- North American arcade flyer
- Developer: Konami
- Publisher: Konami
- Director: Kuniaki Kakuwa
- Producer: Hideki Oyama
- Programmers: Tadasu Kitae Hisataka Yoshikawa Mitsuhiro Nozaki
- Artists: Kuniaki Kakuwa Mitsuhiro Nomi Motoki Toyama
- Composers: Yuji Takenouchi Mutsuhiko Izumi
- Platforms: Arcade, PlayStation, Sega Saturn, Windows
- Release: ArcadeJP: September 1995; NA: November 1995; PlayStation, SaturnJP: March 7, 1997; PAL: March 21, 1997; NA: April 24, 1997; WindowsJP: 1997;
- Genre: Light gun shooter
- Modes: Single-player, multiplayer
- Arcade system: Konami System GQ

= Crypt Killer =

1995 video game

Crypt Killer (released as Henry Explorers (Note: ヘンリーエクスプローラーズ Henrī Ekusupurōrāzu) in Japan) is a 1995 light gun shooter video game developed and published by Konami for arcades. Ports for the PlayStation and Sega Saturn were released in 1997, along with a CD-ROM conversion for Microsoft Windows released exclusively in Japan the same year. The Saturn version makes use of Sega's Virtua Gun (released as the Stunner in North America), whereas the PlayStation version is compatible with Konami's own Hyper Blaster light gun peripheral (released in North America as The Justifier). The game's scenery and characters are all 3D polygon models, while most of the enemies and their projectiles are 2D sprites.

==Plot==
The players are "crypt raiders" guided by Galazon, the spirit of travels, who resembles a floating head to travel through variously themed caves, temples and crypts in search of the "Eyes of Guidance" which would open the doors of fate. On their journey they are armed with a shotgun to fend off many mythical enemies, such as mummies, skeletons, fish-men, gargoyles, and an array of other monsters.

==Gameplay==
One, two or three players simultaneously travel through levels "on rails", as in the vast majority of light gun shooters. At certain points on each level the players choose their path by selecting to go one of two different ways. The opening screen allows the player to choose from any of the six levels. There are three areas (besides the boss area) per level. At the end of each level, the player encounters a boss guarding the "Eyes of Guidance" needed to progress. The player can temporally upgrade their weapon by finding concealed more powerful guns such as a Gatling gun, grenade launcher, a more powerful shotgun, and an automatic hidden behind breakable objects. In the console versions, for each life the player has three bombs which can destroy all enemies on screen.

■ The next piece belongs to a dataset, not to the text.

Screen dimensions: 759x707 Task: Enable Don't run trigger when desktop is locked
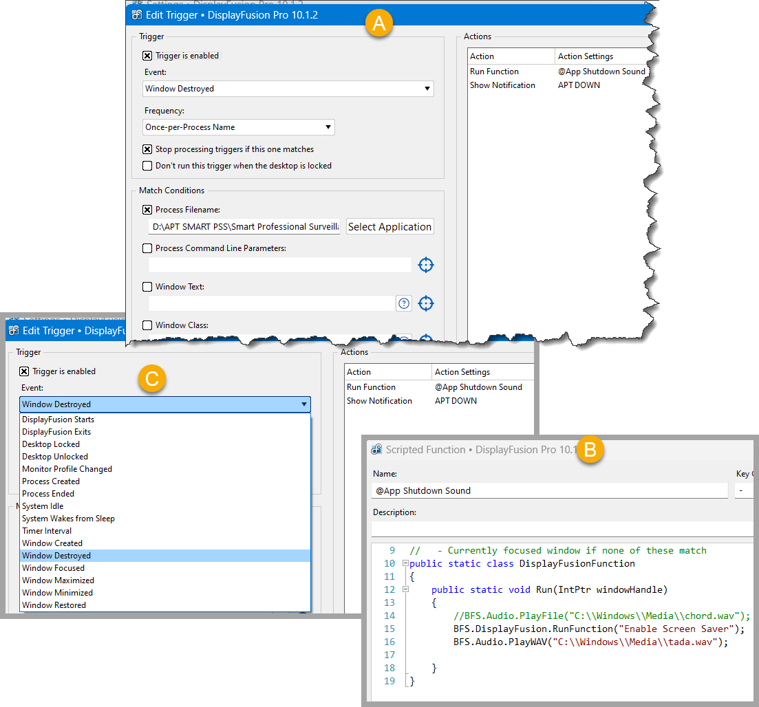point(147,166)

Every time the player finds two Eyes of Guidance, an ending is revealed, although Galazon tells the players to keep playing until they clear all six levels. All endings start with placing the Eyes of Guidance in the statue. The eye obtained is either red or blue depending on the path chosen at the end of Act 2 in each level. Depending on the color combination of the two eyes that are obtained, the endings are:

- Normal/Good Ending: He encounters a skeleton, shoots it, and says that he is somehow tricked by an ancient text. The player finds the real treasure. This ending is reached if the first eye is blue and the other is red.
- Behind-The-Scenes Ending: The player directs a movie based from the game, and it is revealed that the monsters (skeletons, fish-men, gargoyles, etc.) are stunt men and actors. This ending is reached if both eyes are blue.
- Bad Ending: The player finds many treasure chests in a river which turns out to be fake. Then he is surrounded by all the bosses in the game. The player tries to escape but is killed. This ending is reached if both eyes are red.
- Legendary Sword Ending: The player finds a legendary sword. He activates its powers, consequently becoming its wielder. This ending is reached if the first eye is red and the other is blue.

==Reception==

Reviewing the arcade version, a Next Generation critic praised Crypt Killers ending but summed up that "besides the free-moving, hand-held sawed-off shotgun, enabling pump-handle reloading (a nice element), this game blends in quite well with the pile of new laser-gun shooters with little distinction."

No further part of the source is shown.